The divide between the critical community and the artistic community can sometimes feel very great: one group passionately creates a piece of work, the other dispassionately (or so it's hoped) dissects it; one spends weeks or months on a show, the other swoops in for a couple of hours and pronounces its verdict in the form of a 400-word review and a star rating.

This is as it should be – critics can only maintain their authority (and with it the trust of their readers), I think, if they keep a certain distance from the work they're critiquing. For me, this means not reviewing shows I've written features on. This isn't to say that journalists who do this are behaving improperly; it's just that I personally find it very difficult to stay objective about a production having had enthusiastic conversations about it with those involved.

But while I think that it's a good idea for journalists to stand apart from the particular shows they review, I also feel it's extremely valuable for the people writing about theatre to have some experience of the work that goes into making it.
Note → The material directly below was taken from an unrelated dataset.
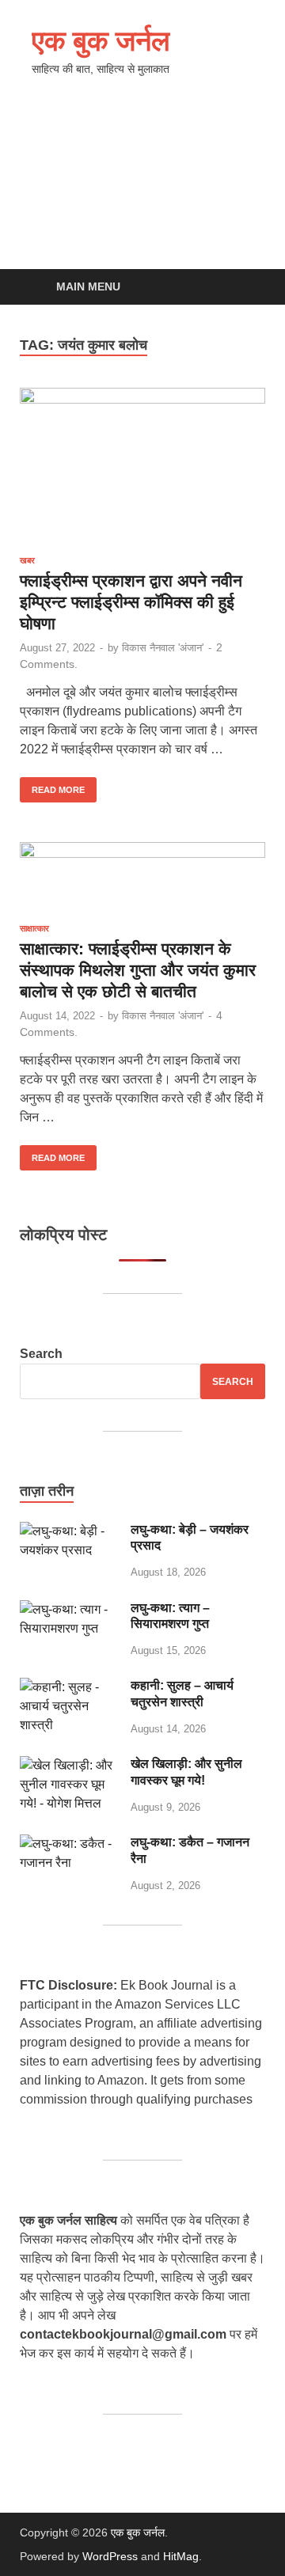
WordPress (110, 2556)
Some critics have gone the whole hog, taking on a defined role in the creative process, as Nicholas de Jongh did when he wrote Plague Over England (the success of which led him to resign from the Evening Standard to pursue a full-time writing career), or as Mark Shenton did when he produced Charlotte Eilenberg's Shrunk at the Cock Tavern last year.

Now, I'm not planning on becoming a theatre-maker – my brief fling with musical theatre during Eyebrow Theatre's one-off charity performance of The Boyfriend earlier this year was sufficient to remind me where my skills do and do not lie – but every year at the Fringe I get a little taste of the realities of the business when I act as general dogsbody and assistant to my performer/comedian/musician boyfriend.

My work takes precedence, of course, so I'm only really able to do bits and pieces in the run-up to the festival and in the first few days before my review schedule goes nuts (watch this space), but it's an illuminating process and one that makes me a better reviewer I think. On my Edinburgh blog last year I wrote about the challenge of giving shows negative reviews without resorting to spite or mockery or exaggeration: it's importance always to remember that behind even the most appalling work there artists who are passionate – albeit misguidedly perhaps – about what they do and who have worked incredibly hard.

Almost all the critics working the festival have some connection with artists presenting work up here; they should therefore have a good understanding of the possible impact of what they write on the individuals involved. I've got plenty of friends and acquaintances doing productions, of course, but it's the work I do on my boyfriend's Fringe shows each year – the alternative perspective I gain from driving equipment around, stapling reviews to flyers and bugging him about the bits of the show in need of rehearsal – that keeps me aware of just how challenging and exhausting this environment is for the artists involved.